We also get to peek into the mind of Daisy, Kate’s teenage daughter. I understand why these chapters were included, as they relayed information crucial to the plot and foreshadowed upcoming twists. That being said, Daisy’s chapters were sometimes difficult for me to stomach. Daisy is bullied quite relentlessly by some of the other students, but can’t be bothered to defend herself because she’s to above it all. Daisy is too cool for their petty, childish high school drama, because Daisy is very Mature for Her Age and Not Like Other Girls. I do think she improves as a character later in the book, but good lord did I have some eye-rolling moment with Daisy.

Finally, there’s DJ, the younger brother of Amber Kunik’s murder victim, Courtney. DJ’s chapters are told in flashbacks to the 1990’s, when Courtney first went missing and the subsequent murder trials for Amber and Shane. DJ is around ten years old when his life is thrown into disarray by the death of his sister. He develops and obsession with Amber Kunik due to her lack of remorse and ability to fool everyone around her into viewing her as a victim.

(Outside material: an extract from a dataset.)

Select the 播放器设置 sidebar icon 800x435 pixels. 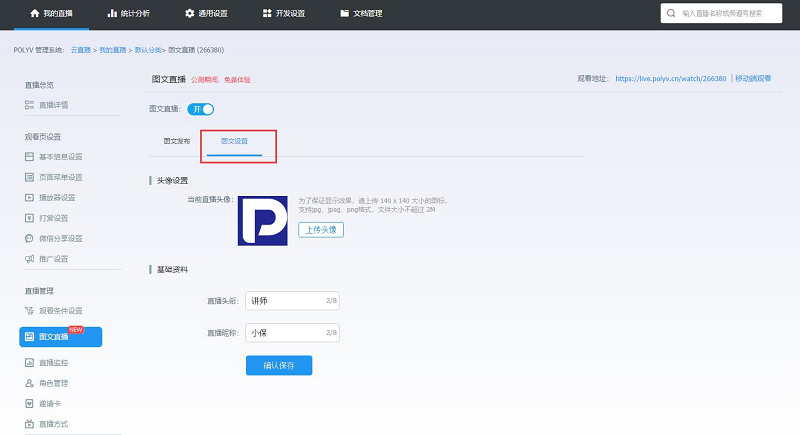click(30, 197)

The problem with this novel comes with the plot twists. There are two instances where Harding’s attempts at misdirection are really poorly executed. You can’t spend several chapters hinting relentlessly at something without the average mystery reader picking up on the fact that they need to look elsewhere. Harding’s giant neon arrows pointing at red herrings only had the effect of eliminating them as actual suspects. Had the clues pointing at these people been a bit more subtle, I’d have actually been more inclined to be misled.

Her Pretty Face is a novel you can absolutely enjoy if you’re not going into it hoping to be surprised. If solving the mystery before it’s actually revealed kills a book for you, this is probably not the right book for you.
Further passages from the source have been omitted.